- [Check your understanding]:
A) Reproduce word for word the passage of the Tesla Semi article that begins at the words "That constraint points" and ends after the words "vehicle, he said.".
B) Answer these questions from the Tesla Semi article:
(i) On which earnings call did Musk say engineering work on the Tesla Semi is complete?
(ii) According to Musk, a Semi typically uses how many times the number of cells a car uses?
(iii) What total yearly cell production capacity does Tesla aim to have in place by 2022?

- [Text excerpt]:
────────────────────────────────────────

Elon Musk says Tesla Semi is ready for production, but limited by battery cell output

Tesla CEO Elon Musk said on the company’s 2020 Q4 earnings call that all engineering work is now complete on the Tesla Semi, the freight-hauling semi truck that the company is building with an all-electric powertrain. The company expects to begin deliveries of Tesla Semi this year, the company said in its Q4 earnings release, and Musk said the only thing limiting their ability to produce them now is the availability of battery cells.

“The main reason we have not accelerated new products – like for example Tesla Semi – is that we simply don’t have enough cells for it,” Musk said. “If we were to make the Semi right now, and we could easily go into production with the Semi right now, but we would not have enough cells for it.”

Musk added that the company does expect to have sufficient cell volume to meet its needs once it goes into production on its 4680 battery pack, which is a new custom cell design it created with a so-called ‘tables’ design that allows for greater energy density and therefore range.

“A Semi would use typically five times the number of cells that a car would use, but it would not sell for five times what a car would sell for, so it kind of would not make sense for us to do the Semi right now,” Musk said. “But it will absolutely make sense for us to do it as soon as we can address the cell production constraint.”

That constraint points to the same conclusion for the possibility of Tesla developing a van, Musk added, and the lifting of the constraint will likewise make it possible for Tesla to pursue the development of that category of vehicle, he said.

Tesla has big plans for “exponentially” ramping cell production, with a goal of having production capacity infrastructure in place for a Toal of 200 gigawatt hours per year by 2022, and a target of being able to actually produce around 40% of that by that year (with future process improvements generating additional gigawatt hours of cell capacity  in gradual improvements thereafter).

────────────────────────────────────────

- [Input data]:

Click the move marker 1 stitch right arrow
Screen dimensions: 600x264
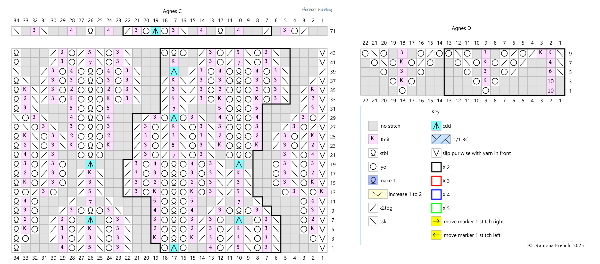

────────────────────────────────────────

- [Solutions]:
A)
That constraint points to the same conclusion for the possibility of Tesla developing a van, Musk added, and the lifting of the constraint will likewise make it possible for Tesla to pursue the development of that category of vehicle, he said.

B)
(i) The company's 2020 Q4 earnings call.
(ii) Five times.
(iii) 200 gigawatt hours per year.